This summer sees a return to Cape Cod and, in particular, the chance to renew our acquaintance with the Cape's Summer Baseball League. Those who know my affection for cricket are surprised by my enthusiasm for this most American of pastimes, but I have to point out that the summer league represents what baseball might have become if it hadn't gone down the multi-million dollar route of franchises - in much the same way that the Cape itself, with its village greens, attractive main streets and relaxed atmosphere suggests a kinder alternative model for the development of the United States.
Each year, the best of college ball players are invited to play in the Cape's league, representing one of the dozen or so small towns. They stay with local families, gain vacation employment in their businesses and, when they are not playing in the league, coach numerous local and visiting youngsters in the finer points of the summer game.
The fixtures are played three nights a week throughout the summer on picturesque grounds along the Cape. Old-fashioned wooden bats are used instead of modern aluminium and the traditions are observed, such as halting the game after the third inning so everyone can join in singing "take me out to the ball game". As you would imagine, the whole spectacle attracts healthy crowds of locals and tourists keen to pass on baseball traditions to the younger generation.

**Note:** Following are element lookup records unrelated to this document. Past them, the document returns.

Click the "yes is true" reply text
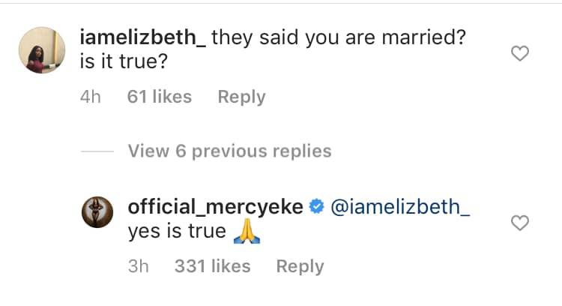Screen dimensions: 562x306 [x=177, y=232]

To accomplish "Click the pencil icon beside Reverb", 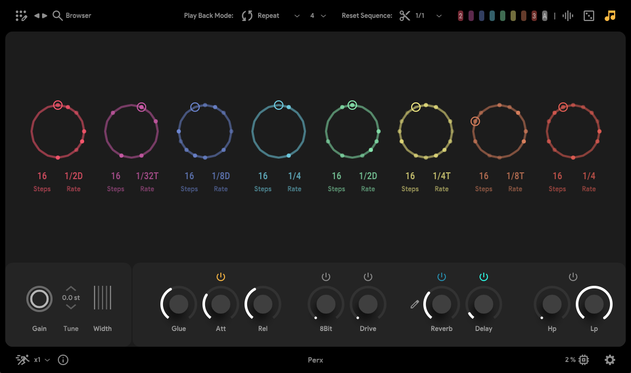I will pos(415,304).
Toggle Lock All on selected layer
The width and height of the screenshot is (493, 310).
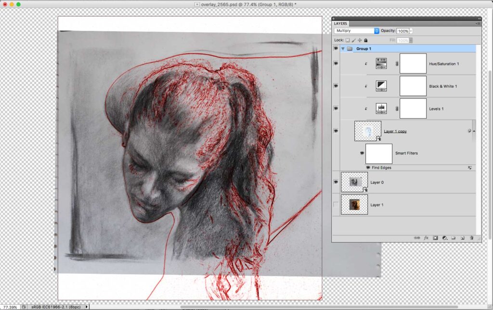click(x=365, y=40)
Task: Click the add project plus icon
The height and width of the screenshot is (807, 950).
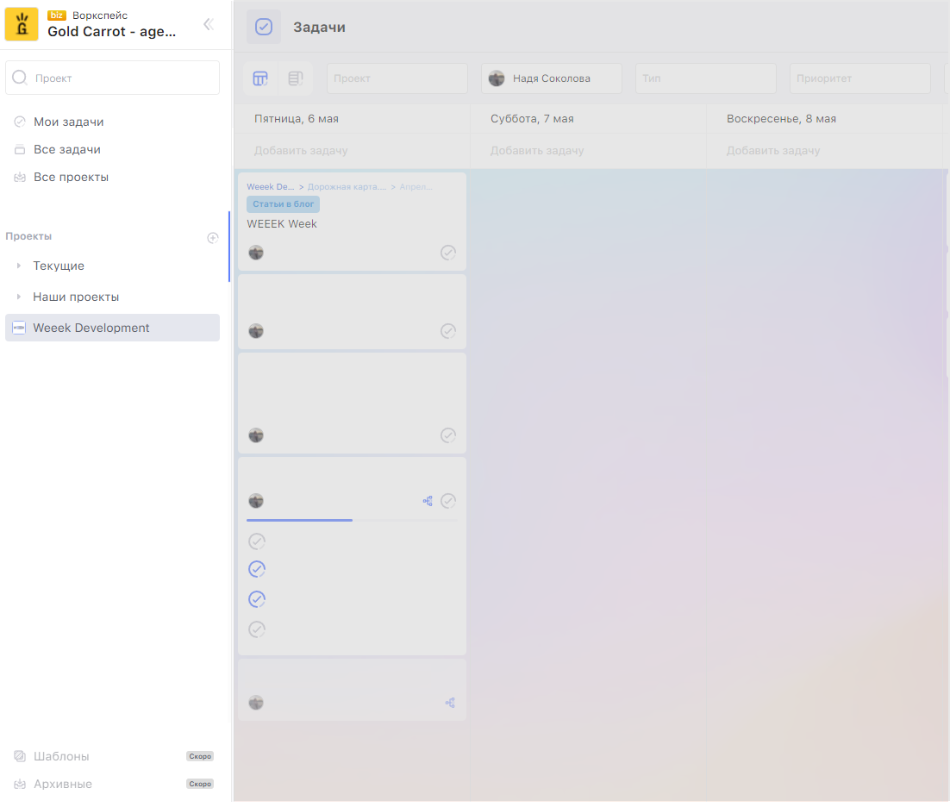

There's an inevitable link with Kevin Costner's film Field of Dreams in which, as a midwestern farmer, he hears voices from the corn telling him to build a baseball diamond right there in the middle of nowhere. Despite his resistance, the voice from the fields keeps saying: "If you build it, they will come."
Eventually he succumbs and, when the park is ready he witnesses, through the magic of the movies, his long-dead baseball heroes at practice. Included is his dad, as a teenager, and they get to fulfil the dream of playing ball together.
I first saw the film when showing it to a class of school refusers in a youth strategy centre. At the repetition of "If you build it, they will come", one of the lads turned thoughtful. "Like school," he said, "if you make it good enough, all the pupils will come to it."
Sean McPartlin is depute head of St Margaret's Academy in Livingston.